Learning- The child’s preferences, personality and definitely, and taste buds matter. Do not follow anyone blindly. Also, there are allergies and pre-existing medical conditions to consider.

Purba Sen Gupta

Lists down a few easy recipes.

Easy chicken shwarma: Take roti, pre-cooked chicken and shred it. Add mayo, tomato ketchup, roasted masalas which are ground into a powder (bhaja moshla), cucumber and chopped onion. You can add chilli and lemon juice and wrap it.

Easy tacos: In a chapati add tomato sauce, sauteed vegetables, and cheese. You can add paneer or chicken and put it in a sandwich grill. Serve with mayo.

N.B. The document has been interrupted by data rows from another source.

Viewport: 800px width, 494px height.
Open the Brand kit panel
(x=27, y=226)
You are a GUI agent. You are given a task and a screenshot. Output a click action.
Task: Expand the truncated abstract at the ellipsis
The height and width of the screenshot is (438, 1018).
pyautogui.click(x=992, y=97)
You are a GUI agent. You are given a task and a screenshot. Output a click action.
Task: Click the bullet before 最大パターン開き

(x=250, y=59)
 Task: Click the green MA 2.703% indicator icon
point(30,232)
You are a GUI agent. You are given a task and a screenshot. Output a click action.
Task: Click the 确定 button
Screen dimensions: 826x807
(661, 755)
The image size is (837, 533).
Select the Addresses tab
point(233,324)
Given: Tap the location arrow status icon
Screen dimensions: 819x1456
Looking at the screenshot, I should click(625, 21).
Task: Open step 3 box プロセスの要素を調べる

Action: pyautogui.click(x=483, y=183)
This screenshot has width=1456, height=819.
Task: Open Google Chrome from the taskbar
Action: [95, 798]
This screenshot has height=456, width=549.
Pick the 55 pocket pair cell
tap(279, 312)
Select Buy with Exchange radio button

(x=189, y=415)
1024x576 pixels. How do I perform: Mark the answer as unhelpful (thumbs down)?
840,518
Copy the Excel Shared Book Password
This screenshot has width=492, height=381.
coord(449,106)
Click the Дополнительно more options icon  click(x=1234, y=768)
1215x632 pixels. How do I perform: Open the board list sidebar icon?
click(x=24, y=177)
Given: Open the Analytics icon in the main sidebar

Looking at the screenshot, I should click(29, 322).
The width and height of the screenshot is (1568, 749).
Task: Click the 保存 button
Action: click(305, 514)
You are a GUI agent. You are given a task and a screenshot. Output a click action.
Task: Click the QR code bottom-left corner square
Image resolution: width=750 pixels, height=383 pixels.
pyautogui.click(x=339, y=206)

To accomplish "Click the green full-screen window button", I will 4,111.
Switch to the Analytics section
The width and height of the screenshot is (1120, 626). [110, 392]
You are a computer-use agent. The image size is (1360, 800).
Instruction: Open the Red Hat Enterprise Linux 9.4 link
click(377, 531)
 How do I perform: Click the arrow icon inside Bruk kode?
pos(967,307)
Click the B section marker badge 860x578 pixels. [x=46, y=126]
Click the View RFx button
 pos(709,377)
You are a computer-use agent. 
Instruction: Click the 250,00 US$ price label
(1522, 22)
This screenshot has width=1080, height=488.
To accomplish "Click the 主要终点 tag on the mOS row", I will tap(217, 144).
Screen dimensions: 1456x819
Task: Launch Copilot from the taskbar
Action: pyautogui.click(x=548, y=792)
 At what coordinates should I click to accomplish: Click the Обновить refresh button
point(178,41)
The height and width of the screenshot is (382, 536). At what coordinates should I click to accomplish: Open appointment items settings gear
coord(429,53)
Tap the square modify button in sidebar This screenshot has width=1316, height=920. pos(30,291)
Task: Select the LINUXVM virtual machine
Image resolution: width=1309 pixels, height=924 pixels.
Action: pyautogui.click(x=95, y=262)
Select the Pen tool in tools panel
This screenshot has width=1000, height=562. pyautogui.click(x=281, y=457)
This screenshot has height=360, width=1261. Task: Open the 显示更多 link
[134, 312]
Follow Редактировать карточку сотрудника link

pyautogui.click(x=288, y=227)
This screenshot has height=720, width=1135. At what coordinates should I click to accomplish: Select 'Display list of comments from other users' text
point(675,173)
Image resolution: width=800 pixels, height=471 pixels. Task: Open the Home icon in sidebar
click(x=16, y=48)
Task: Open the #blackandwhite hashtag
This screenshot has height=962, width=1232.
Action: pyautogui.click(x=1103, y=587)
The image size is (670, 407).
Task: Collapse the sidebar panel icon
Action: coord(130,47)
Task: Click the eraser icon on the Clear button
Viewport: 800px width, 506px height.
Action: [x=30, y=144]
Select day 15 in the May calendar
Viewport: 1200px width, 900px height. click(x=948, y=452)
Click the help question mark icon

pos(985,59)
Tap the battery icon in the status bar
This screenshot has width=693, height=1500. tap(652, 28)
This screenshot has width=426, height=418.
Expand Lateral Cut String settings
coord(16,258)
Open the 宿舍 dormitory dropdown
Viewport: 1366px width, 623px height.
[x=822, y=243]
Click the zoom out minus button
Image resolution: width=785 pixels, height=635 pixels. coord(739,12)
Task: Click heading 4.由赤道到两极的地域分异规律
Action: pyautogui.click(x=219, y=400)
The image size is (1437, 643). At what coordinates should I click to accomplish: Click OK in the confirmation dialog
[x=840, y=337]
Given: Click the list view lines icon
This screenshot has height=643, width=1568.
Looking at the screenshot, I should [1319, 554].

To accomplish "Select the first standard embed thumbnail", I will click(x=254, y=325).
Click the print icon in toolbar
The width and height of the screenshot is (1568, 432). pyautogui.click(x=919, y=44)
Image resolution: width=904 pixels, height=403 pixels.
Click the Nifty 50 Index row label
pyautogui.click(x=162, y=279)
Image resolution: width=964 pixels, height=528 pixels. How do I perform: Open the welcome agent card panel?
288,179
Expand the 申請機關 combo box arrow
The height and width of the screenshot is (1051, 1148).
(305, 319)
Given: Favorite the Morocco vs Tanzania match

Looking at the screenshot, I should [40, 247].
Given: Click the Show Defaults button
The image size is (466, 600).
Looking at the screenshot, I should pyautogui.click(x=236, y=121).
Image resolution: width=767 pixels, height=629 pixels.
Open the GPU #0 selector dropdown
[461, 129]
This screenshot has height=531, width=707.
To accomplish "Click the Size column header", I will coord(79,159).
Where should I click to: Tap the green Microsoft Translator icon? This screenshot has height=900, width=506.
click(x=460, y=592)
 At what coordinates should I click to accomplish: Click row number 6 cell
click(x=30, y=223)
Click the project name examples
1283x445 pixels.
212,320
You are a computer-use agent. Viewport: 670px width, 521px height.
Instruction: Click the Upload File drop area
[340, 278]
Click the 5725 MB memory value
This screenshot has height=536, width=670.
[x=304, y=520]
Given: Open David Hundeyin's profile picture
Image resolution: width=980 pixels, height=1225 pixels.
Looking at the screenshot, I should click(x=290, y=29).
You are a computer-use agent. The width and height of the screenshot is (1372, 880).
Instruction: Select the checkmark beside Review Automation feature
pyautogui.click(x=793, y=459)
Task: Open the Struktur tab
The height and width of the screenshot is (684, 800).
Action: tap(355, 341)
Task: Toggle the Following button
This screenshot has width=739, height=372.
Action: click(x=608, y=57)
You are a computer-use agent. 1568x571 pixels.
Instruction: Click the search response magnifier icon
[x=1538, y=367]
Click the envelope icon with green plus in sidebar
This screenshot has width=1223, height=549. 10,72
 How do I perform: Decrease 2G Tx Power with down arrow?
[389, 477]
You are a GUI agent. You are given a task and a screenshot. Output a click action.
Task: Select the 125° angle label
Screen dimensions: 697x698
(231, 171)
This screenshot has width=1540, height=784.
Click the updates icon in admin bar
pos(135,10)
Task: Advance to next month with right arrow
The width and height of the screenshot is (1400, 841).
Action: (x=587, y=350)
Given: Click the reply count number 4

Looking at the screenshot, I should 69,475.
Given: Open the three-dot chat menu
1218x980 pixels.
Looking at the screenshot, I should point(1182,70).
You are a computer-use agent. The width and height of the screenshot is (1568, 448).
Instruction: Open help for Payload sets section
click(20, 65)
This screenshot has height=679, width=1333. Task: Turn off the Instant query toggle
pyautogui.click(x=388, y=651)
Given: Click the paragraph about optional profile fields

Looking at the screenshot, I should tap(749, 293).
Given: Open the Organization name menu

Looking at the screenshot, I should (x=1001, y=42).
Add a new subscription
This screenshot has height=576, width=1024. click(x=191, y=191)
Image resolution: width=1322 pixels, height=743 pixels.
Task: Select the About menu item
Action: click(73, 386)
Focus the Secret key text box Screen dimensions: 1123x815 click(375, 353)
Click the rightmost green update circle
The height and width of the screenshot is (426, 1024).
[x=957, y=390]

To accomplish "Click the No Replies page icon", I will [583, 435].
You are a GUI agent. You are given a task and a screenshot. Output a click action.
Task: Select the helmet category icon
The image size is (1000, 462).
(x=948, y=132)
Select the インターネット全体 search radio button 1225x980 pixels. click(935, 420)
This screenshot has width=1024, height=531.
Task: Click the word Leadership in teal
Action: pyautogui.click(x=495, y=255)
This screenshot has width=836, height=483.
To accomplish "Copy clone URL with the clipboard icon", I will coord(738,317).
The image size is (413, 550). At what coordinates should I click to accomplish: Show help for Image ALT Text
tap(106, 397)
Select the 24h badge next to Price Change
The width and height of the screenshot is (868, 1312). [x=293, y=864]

Artificial Moghlai: In a batter of flour, milk and egg add abundant veggies. Make pancakes.

P.C Sayantika Sengupta

It is to be noted that peer pressure is the main setback. “X brings chicken nuggets to school daily. They are ready-to-eat packages found in the supermarket.’ Help your child to understand the differences between junk and healthy food. Explain how homemade food is far better than those available outside.

In the end, remember you are the mother. You know your child better than anyone else. Give them what they can eat. Don’t push too hard. Keep a watch on how much they are eating before leaving for school.


National Nutrition Week commences from September 1 till September 7. TSS women share their stories of tiffin box recipes and valuable advice.